So if I'm understanding you correctly, I was right: Paradigm is *under* New Unison, replacing Legacy Unison, and that's why the software is called Unison LightDesigner?


----------



## Malabaristo (Apr 9, 2022)

Jay Ashworth said:


> So if I'm understanding you correctly, I was right: Paradigm is *under* New Unison, replacing Legacy Unison, and that's why the software is called Unison LightDesigner?


Yup, you got it. Unison Paradigm is the direct replacement for Legacy Unison, with the other product lines expanding the family into other branches of architectural control.


----------



## Jay Ashworth (Apr 10, 2022)

Back to Extron, our matrix switch is the XTP-II 1600. That looks like a pretty high-end mainframe; does anyone know if it has any channels of quad-split, built in? Or available as a card? Be nice to be able to Take a split of multiple source on one or more destinations, without having to tie up a bunch of outputs to do it myself, and it sure seems like it ought to be powerful enough...


----------



## MRW Lights (Apr 11, 2022)

Jay Ashworth said:


> So if I'm understanding you correctly, I was right: Paradigm is *under* New Unison, replacing Legacy Unison, and that's why the software is called Unison LightDesigner?
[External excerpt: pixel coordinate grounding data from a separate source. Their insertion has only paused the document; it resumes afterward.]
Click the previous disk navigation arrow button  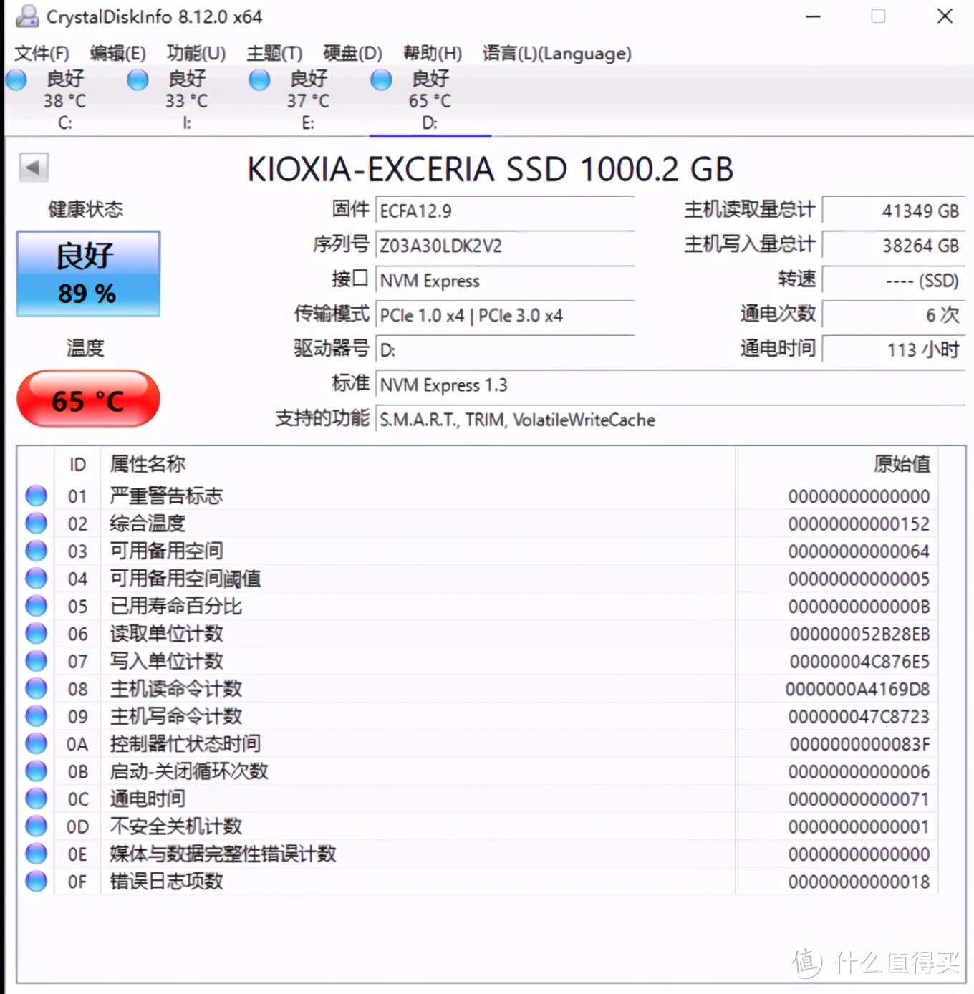(x=33, y=166)
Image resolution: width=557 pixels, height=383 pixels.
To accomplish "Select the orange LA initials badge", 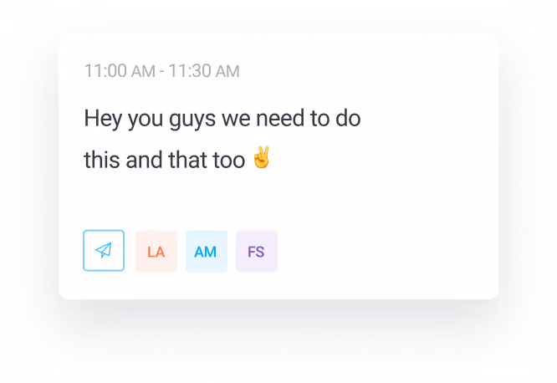I will pos(156,251).
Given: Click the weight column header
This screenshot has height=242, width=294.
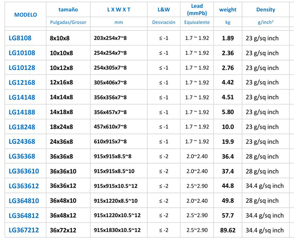Looking at the screenshot, I should tap(228, 10).
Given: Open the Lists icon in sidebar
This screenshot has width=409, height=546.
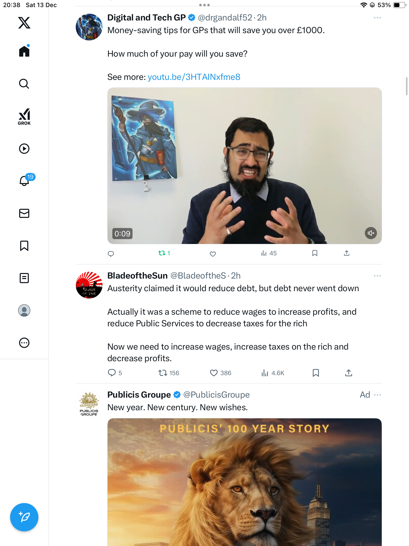Looking at the screenshot, I should click(24, 278).
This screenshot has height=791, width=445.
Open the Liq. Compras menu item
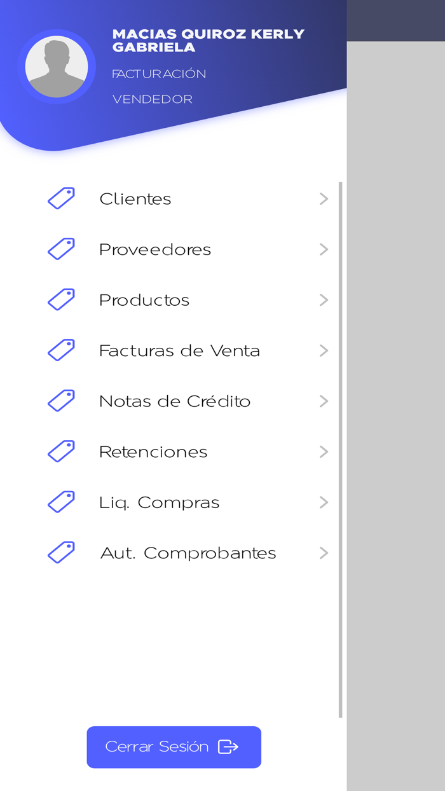pyautogui.click(x=159, y=502)
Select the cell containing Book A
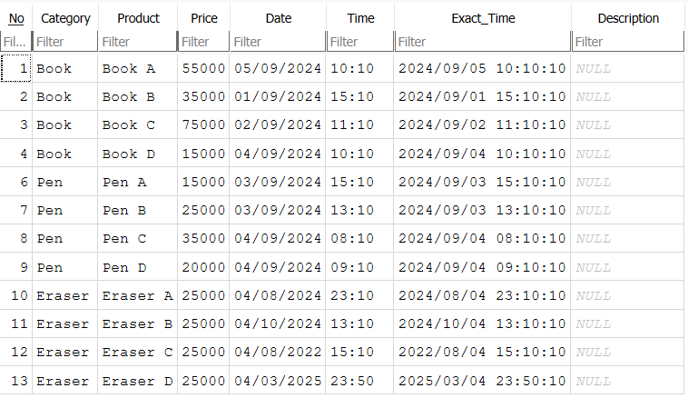 point(138,68)
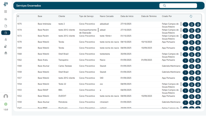Expand details arrow for service 1570

point(185,43)
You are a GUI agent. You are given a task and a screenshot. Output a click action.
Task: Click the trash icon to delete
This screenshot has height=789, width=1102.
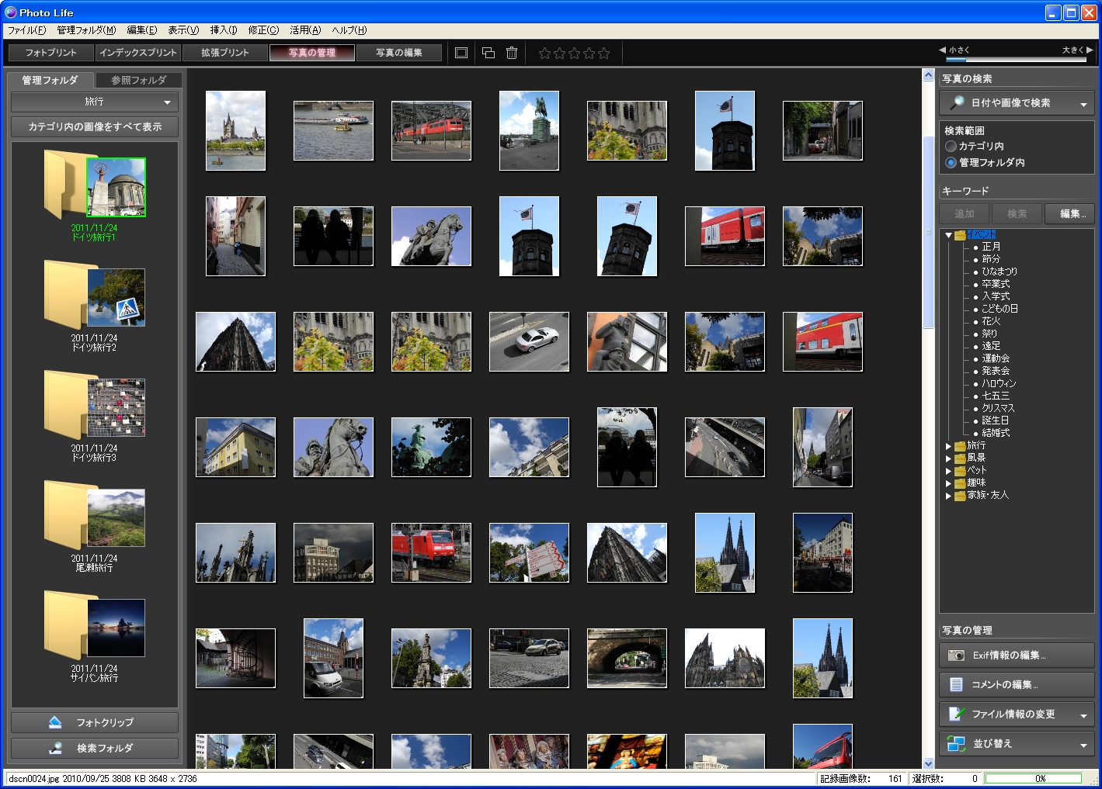[x=511, y=53]
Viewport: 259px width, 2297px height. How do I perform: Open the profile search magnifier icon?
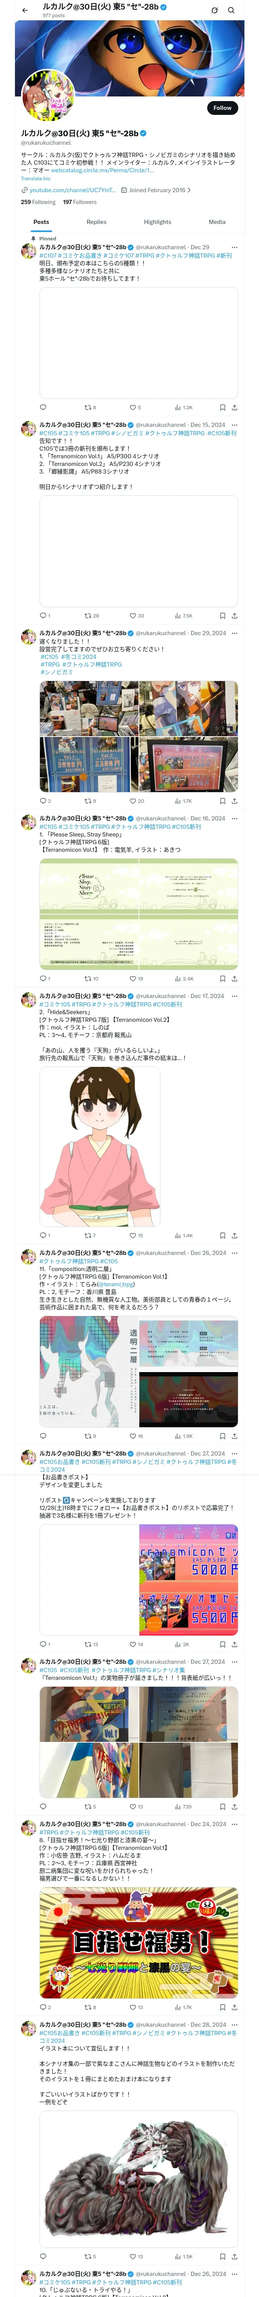coord(231,11)
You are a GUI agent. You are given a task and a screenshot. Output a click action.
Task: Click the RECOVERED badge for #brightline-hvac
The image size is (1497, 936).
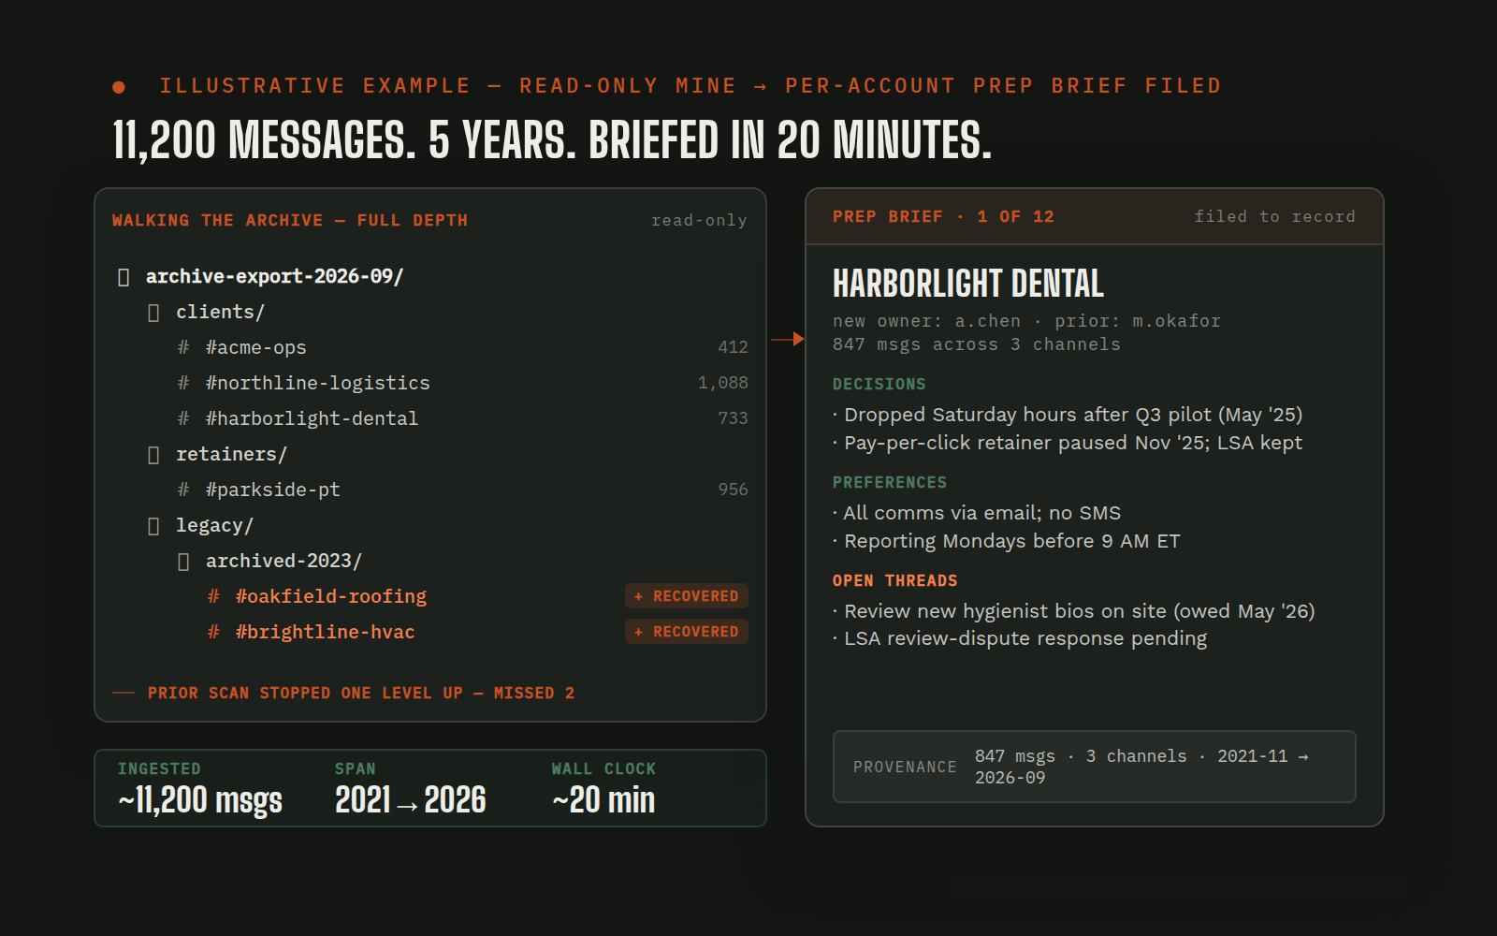coord(687,632)
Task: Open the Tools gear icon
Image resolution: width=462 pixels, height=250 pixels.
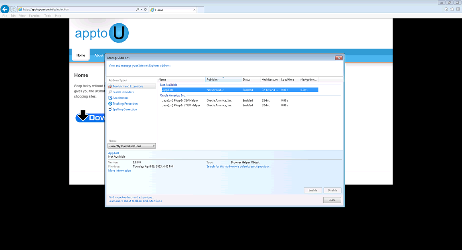Action: pyautogui.click(x=458, y=9)
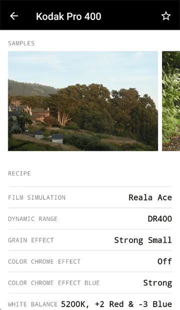
Task: Tap the RECIPE section heading
Action: [x=19, y=174]
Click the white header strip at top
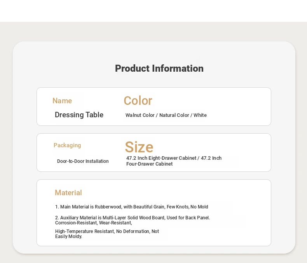This screenshot has height=263, width=307. click(154, 11)
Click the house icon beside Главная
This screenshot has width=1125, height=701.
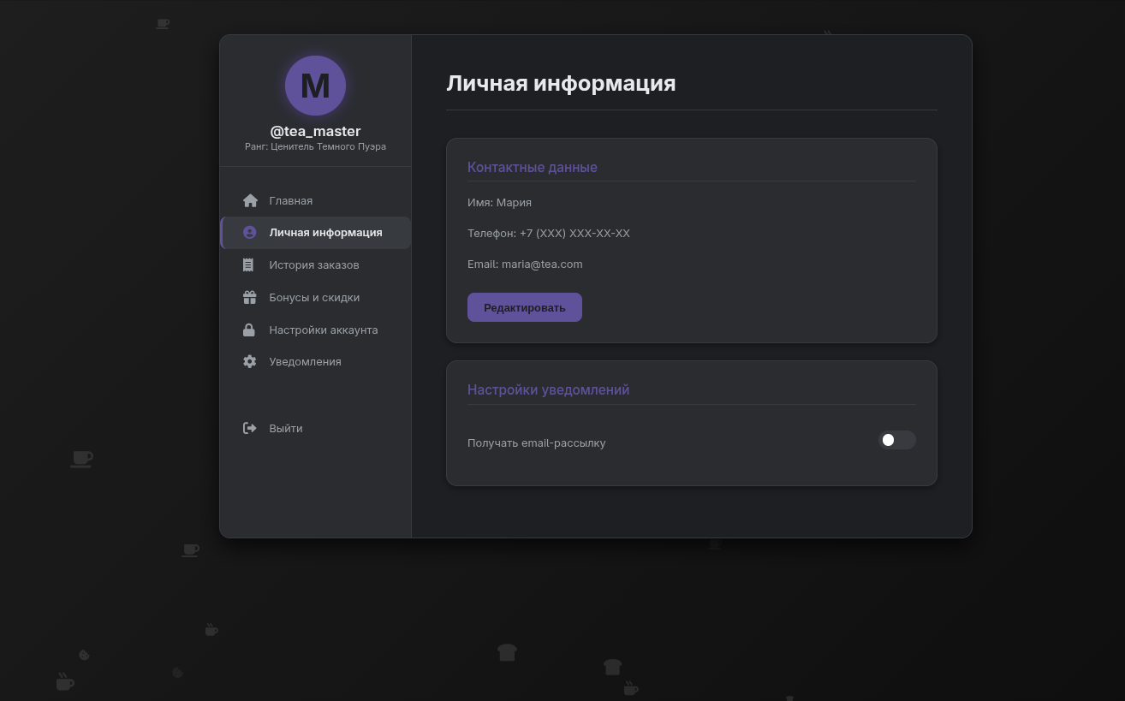pos(250,200)
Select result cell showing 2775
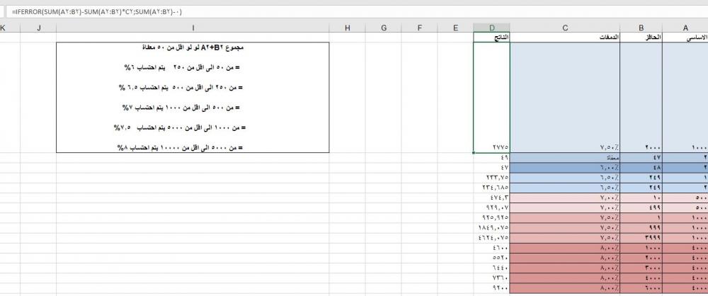This screenshot has width=708, height=296. point(491,147)
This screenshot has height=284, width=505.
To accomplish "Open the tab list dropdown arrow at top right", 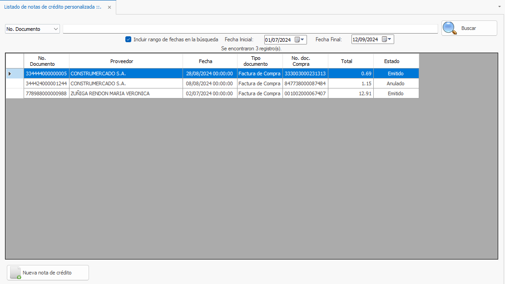I will pos(499,7).
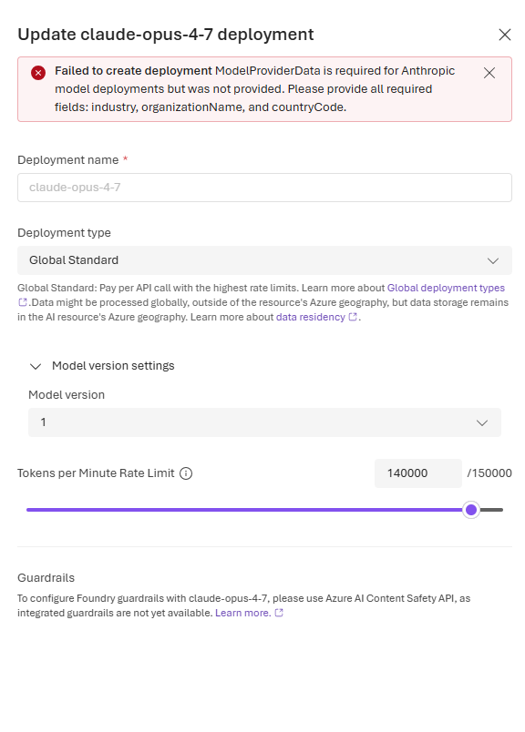Image resolution: width=525 pixels, height=732 pixels.
Task: Focus the Deployment name input field
Action: click(x=264, y=188)
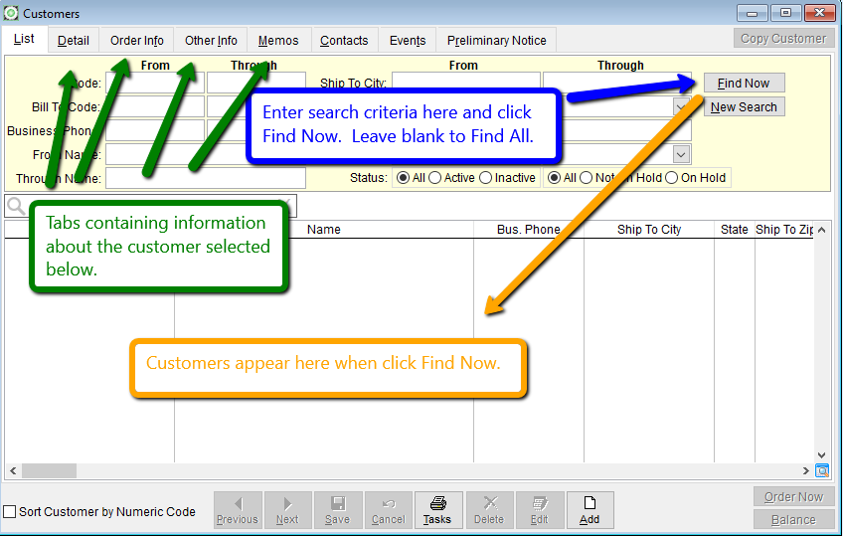Enable Sort Customer by Numeric Code
The image size is (843, 536).
(10, 512)
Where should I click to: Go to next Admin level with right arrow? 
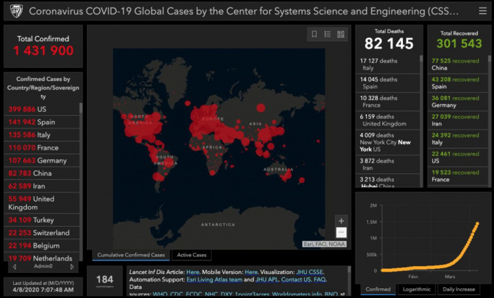point(72,266)
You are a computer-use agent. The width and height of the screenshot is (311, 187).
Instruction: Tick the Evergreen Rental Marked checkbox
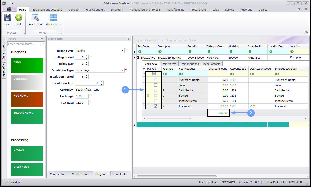tap(156, 80)
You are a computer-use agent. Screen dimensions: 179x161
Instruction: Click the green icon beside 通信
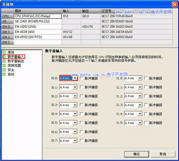4,52
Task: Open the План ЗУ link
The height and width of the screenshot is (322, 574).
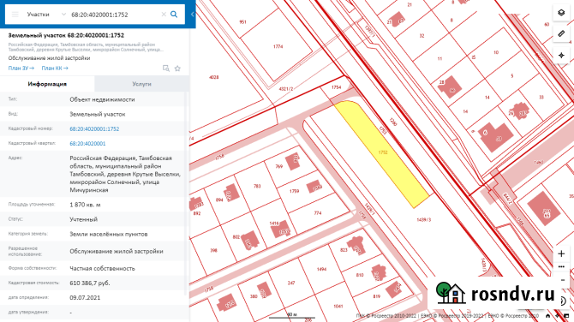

Aha and yet... Legacy Unison programming and Paradigm LightDesigner are not to be confused as being the same thing. An ETC Field Tech / Phone Support will get very prickly if these get confused while trying to troubleshoot / program things remotely. It's like UK vs English. We can communicate, but we might not be talking about the same thing and that doesn't always end well


----------



## Jay Ashworth (Apr 11, 2022)

MRW Lights said:


> Aha and yet... Legacy Unison programming and Paradigm LightDesigner are not to be confused as being the same thing. An ETC Field Tech / Phone Support will get very prickly if these get confused while trying to troubleshoot / program things remotely. It's like UK vs English. We can communicate, but we might not be talking about the same thing and that doesn't always end well


Sure.

As we've noted, this whole install went in in 2019, so I'm guessing there's no Legacy Unison anywhere to be found.


----------